Task directions :: Beneath this instruction is a block of data; output from it exactly the lines that run from the one containing "Elon Musk (102, 832)" through the one containing "Blog Net News (230, 283)", inclusive.

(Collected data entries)

_ _ _ _

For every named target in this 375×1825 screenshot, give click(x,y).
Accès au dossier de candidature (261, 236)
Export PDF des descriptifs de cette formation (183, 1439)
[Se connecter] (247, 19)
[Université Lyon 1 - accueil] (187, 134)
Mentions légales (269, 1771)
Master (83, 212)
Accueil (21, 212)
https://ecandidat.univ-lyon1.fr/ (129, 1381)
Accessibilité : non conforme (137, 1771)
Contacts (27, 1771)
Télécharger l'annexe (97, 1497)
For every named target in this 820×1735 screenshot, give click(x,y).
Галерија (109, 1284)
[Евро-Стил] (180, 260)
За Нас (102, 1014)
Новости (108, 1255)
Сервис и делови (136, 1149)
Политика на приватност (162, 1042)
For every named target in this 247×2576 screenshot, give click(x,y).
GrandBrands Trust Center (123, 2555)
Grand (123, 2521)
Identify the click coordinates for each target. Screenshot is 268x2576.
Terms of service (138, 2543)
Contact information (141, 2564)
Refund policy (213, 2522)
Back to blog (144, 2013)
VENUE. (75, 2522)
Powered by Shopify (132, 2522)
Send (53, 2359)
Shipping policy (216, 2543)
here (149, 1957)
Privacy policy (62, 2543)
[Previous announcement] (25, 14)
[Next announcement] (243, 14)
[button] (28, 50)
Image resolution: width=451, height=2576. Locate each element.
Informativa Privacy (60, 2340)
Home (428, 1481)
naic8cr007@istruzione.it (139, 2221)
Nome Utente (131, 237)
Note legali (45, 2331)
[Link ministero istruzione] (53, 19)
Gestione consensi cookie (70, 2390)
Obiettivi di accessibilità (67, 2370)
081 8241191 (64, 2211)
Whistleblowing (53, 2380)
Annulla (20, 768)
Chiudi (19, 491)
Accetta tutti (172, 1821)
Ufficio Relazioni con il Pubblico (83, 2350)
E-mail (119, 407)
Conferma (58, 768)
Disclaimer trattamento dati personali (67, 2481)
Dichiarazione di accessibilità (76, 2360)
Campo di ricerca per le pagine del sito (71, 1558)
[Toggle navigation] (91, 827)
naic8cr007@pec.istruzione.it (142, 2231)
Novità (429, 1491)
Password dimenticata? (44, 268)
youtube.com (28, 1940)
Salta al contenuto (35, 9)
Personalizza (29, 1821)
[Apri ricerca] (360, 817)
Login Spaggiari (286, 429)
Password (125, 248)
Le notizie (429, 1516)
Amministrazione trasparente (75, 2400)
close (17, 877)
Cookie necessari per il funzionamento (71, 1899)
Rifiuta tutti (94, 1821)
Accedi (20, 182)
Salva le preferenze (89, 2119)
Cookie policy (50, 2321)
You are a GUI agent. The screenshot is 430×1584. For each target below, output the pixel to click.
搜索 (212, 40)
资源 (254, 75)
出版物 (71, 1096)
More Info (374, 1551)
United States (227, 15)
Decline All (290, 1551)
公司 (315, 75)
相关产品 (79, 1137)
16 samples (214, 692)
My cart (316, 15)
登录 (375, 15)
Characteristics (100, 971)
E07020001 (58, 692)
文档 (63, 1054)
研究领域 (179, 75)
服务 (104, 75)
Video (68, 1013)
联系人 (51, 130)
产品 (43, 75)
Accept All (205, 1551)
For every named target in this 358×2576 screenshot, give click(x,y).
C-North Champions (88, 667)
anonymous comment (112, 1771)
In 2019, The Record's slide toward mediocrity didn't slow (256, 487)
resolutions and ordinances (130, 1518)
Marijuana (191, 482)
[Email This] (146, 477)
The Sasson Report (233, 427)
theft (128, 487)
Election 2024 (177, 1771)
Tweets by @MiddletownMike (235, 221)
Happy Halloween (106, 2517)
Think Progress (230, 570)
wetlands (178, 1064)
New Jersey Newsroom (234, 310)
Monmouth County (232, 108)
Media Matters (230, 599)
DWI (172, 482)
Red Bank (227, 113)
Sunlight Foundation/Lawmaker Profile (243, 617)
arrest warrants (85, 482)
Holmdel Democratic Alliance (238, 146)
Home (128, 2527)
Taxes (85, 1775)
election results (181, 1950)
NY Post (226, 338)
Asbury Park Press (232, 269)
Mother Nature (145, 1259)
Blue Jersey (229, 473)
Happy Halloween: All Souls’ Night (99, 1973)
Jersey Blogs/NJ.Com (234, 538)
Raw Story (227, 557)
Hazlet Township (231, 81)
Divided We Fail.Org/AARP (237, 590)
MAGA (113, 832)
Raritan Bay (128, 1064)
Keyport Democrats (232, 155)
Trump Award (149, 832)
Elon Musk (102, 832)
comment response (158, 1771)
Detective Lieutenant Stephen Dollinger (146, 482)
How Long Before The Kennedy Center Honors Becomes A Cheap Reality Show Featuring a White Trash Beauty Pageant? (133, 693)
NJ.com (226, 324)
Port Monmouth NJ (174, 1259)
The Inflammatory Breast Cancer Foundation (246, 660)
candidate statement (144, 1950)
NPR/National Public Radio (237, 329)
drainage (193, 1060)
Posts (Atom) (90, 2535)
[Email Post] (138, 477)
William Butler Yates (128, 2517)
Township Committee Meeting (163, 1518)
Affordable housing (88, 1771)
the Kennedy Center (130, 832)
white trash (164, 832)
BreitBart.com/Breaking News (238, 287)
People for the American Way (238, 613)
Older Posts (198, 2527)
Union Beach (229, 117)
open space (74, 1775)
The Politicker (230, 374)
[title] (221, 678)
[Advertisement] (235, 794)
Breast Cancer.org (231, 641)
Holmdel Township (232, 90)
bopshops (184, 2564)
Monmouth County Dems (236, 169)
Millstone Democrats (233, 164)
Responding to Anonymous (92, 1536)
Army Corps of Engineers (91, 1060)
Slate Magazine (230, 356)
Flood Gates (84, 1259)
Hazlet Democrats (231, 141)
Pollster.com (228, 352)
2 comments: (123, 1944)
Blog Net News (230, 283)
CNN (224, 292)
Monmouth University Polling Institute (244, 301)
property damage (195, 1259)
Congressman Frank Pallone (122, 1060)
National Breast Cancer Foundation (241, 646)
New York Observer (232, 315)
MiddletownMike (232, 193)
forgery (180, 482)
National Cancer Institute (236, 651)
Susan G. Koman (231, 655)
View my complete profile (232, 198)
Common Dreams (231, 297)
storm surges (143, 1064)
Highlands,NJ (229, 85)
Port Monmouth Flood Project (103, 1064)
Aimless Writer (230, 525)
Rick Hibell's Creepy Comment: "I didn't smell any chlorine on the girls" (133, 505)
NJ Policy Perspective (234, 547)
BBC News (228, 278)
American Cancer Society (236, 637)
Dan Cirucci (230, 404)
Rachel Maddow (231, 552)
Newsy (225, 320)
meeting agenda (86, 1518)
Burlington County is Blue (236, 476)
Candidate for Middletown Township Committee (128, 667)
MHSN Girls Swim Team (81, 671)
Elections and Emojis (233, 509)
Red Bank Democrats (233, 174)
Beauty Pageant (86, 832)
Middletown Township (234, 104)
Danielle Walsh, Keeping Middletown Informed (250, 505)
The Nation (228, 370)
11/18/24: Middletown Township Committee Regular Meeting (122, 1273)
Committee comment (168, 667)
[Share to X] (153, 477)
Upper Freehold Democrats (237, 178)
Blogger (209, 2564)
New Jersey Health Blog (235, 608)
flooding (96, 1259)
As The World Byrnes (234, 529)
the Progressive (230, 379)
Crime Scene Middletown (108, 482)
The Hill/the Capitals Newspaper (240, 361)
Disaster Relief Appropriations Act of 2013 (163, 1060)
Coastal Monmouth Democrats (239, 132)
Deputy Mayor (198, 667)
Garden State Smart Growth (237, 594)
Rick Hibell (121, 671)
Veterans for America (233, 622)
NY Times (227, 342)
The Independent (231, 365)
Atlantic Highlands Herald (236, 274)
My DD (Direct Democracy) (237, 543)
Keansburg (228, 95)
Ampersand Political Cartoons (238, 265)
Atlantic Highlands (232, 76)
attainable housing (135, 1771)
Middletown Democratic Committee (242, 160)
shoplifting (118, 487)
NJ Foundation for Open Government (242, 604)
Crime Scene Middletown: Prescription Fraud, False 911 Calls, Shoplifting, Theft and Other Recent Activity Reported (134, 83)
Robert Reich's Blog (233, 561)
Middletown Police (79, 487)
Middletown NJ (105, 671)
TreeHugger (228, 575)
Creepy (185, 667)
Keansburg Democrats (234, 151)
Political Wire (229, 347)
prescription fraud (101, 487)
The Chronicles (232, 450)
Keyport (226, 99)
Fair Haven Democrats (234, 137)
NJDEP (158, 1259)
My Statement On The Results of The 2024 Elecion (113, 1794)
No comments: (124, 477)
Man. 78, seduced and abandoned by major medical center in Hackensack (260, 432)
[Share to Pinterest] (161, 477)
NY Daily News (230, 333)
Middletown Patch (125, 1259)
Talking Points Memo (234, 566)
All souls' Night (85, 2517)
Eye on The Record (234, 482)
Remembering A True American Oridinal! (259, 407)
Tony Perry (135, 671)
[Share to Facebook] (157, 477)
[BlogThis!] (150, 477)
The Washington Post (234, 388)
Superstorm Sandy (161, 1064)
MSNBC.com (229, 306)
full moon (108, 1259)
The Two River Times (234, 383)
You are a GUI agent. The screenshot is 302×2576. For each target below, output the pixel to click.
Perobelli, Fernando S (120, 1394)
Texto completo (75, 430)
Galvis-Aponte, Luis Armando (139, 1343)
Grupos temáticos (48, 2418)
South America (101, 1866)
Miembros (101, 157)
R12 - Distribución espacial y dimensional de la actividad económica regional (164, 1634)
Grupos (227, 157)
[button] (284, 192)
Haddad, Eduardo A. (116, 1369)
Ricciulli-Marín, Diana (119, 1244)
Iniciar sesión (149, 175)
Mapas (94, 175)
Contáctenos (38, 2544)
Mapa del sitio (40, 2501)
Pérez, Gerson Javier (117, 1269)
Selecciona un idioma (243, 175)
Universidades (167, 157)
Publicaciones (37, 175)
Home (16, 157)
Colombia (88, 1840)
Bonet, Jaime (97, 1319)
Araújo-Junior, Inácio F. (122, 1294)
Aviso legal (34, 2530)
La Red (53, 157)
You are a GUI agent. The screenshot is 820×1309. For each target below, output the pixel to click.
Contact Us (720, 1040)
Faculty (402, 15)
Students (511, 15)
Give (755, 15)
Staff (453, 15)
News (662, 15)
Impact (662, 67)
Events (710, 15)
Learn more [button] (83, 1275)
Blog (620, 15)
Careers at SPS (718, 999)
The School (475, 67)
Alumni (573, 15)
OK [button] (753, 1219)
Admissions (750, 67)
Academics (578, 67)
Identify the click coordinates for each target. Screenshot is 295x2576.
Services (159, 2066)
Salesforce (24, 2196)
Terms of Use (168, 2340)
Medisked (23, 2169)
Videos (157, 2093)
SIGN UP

_ _ _ _

Answer to this exercise ::
Elon Musk (102, 832)
comment response (158, 1771)
Detective Lieutenant Stephen Dollinger (146, 482)
How Long Before The Kennedy Center Honors Becomes A Cheap Reality Show Featuring a White Trash Beauty Pageant? (133, 693)
NJ.com (226, 324)
Port Monmouth NJ (174, 1259)
The Inflammatory Breast Cancer Foundation (246, 660)
candidate statement (144, 1950)
NPR/National Public Radio (237, 329)
drainage (193, 1060)
Posts (Atom) (90, 2535)
[Email Post] (138, 477)
William Butler Yates (128, 2517)
Township Committee Meeting (163, 1518)
Affordable housing (88, 1771)
the Kennedy Center (130, 832)
white trash (164, 832)
BreitBart.com/Breaking News (238, 287)
People for the American Way (238, 613)
Older Posts (198, 2527)
Union Beach (229, 117)
open space (74, 1775)
The Politicker (230, 374)
[title] (221, 678)
[Advertisement] (235, 794)
Breast Cancer.org (231, 641)
Holmdel Township (232, 90)
bopshops (184, 2564)
Monmouth County Dems (236, 169)
Millstone Democrats (233, 164)
Responding to Anonymous (92, 1536)
Army Corps of Engineers (91, 1060)
Slate Magazine (230, 356)
Flood Gates (84, 1259)
Hazlet Democrats (231, 141)
Pollster.com (228, 352)
2 comments: (123, 1944)
Blog Net News (230, 283)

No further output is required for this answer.